Multicloud support enables cross-cluster automatic failover for applications, thereby ensuring the stability of applications deployed across multiple clusters. The delay sensitivity of failover is mainly influenced by the following two dimensions of metrics, which need to be configured in combination to achieve the desired delay sensitivity effect.

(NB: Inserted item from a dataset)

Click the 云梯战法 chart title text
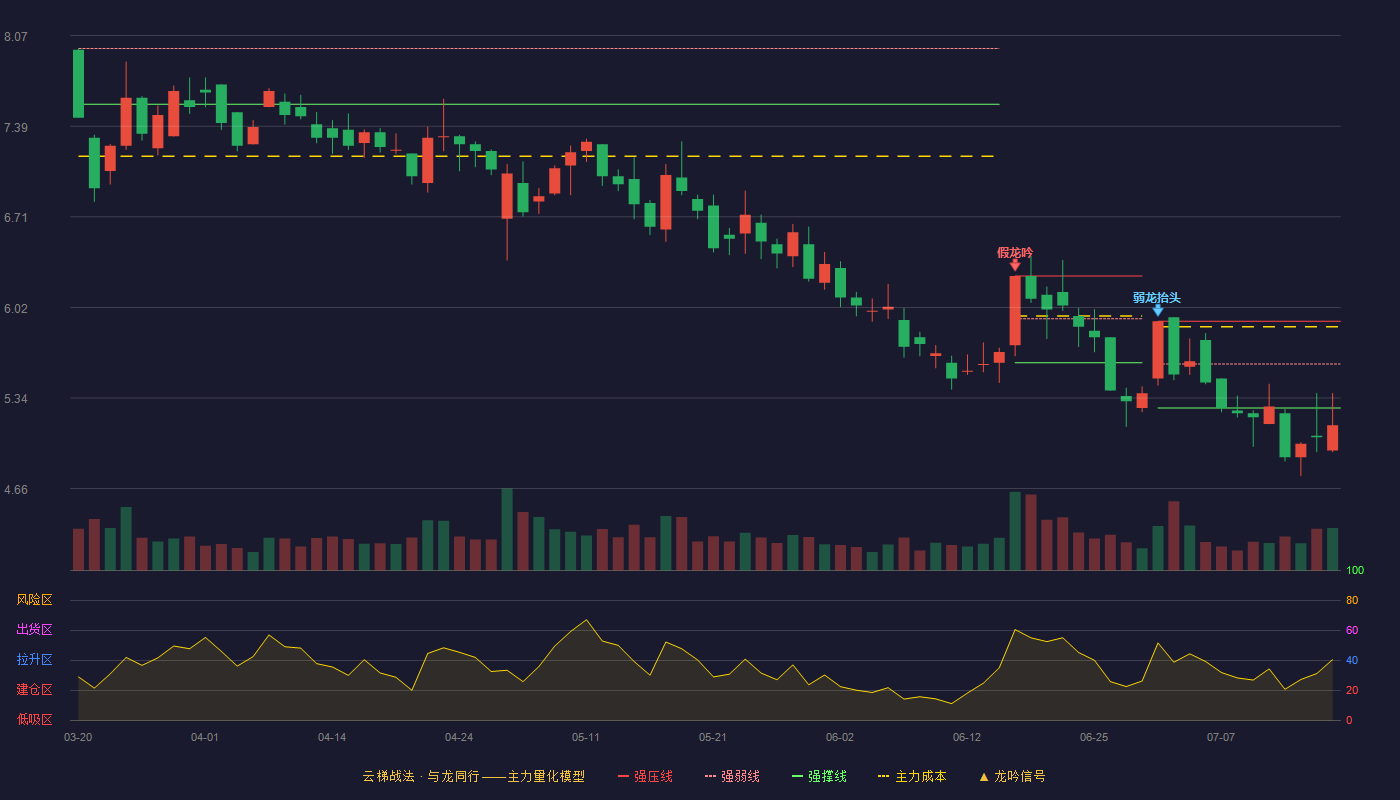This screenshot has height=800, width=1400. point(388,777)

  1. Cluster Dimension: Duration for marking a cluster as unhealthy, Cluster eviction tolerance duration
  2. Workload Dimension: Cluster taint tolerance duration

Introduction to Failover Features

After enabling failover in DCE 5.0 Multicloud Management, the following configuration options are provided:

Parameter Description Field Name Default Value
ClusterMonitorPeriod Interval for checking cluster status Mark health check duration at startup 60s
ClusterMonitorGracePeriod If the cluster health status is not obtained within this configured time during runtime, the cluster will be marked as unhealthy The runtime marks the duration of an unhealthy check 40s
ClusterStartupGracePeriod If the cluster health status is not obtained within this configured time at startup, the cluster will be marked as unhealthy Graceful ejection timeout duration 600s
FailoverEvictionTimeout After a cluster is marked as unhealthy, it will be tainted and enter eviction state if this duration is exceeded (cluster will be tainted with eviction) Eviction tolerance time 30s
ClusterTaintEvictionRetryFrequency Maximum waiting duration after entering the graceful eviction queue, after which immediate deletion will occur Check Interval 5s

Timeline for Workload Eviction

A simple explanation of the diagram below: We stipulate that the cluster API is called every 10 seconds to record the health status of the cluster. When all four results are healthy, we consider the cluster to be healthy. At this point, if the TCP connection between DCE and the cluster API server is disconnected for 10-20 seconds and the cluster health status is not obtained, the cluster will be considered abnormal. If the cluster does not recover health within the specified time, it will be marked as unhealthy and tainted with NoSchedule. If it exceeds the specified eviction tolerance duration, it will be tainted with NoExecute and eventually evicted.

Optimization Configuration for Multicloud Instances

In a multicloud instance, you need to enter the advanced settings -> failover section. The following configurations can refer to the above diagram to fill in parameter information.

Failover

Configuration Optimization for Multicloud Workloads

The configuration optimization for multicloud workloads is mainly related to their propagation policy (PP). The proper cluster taint tolerance duration needs to be modified in the propagation policy.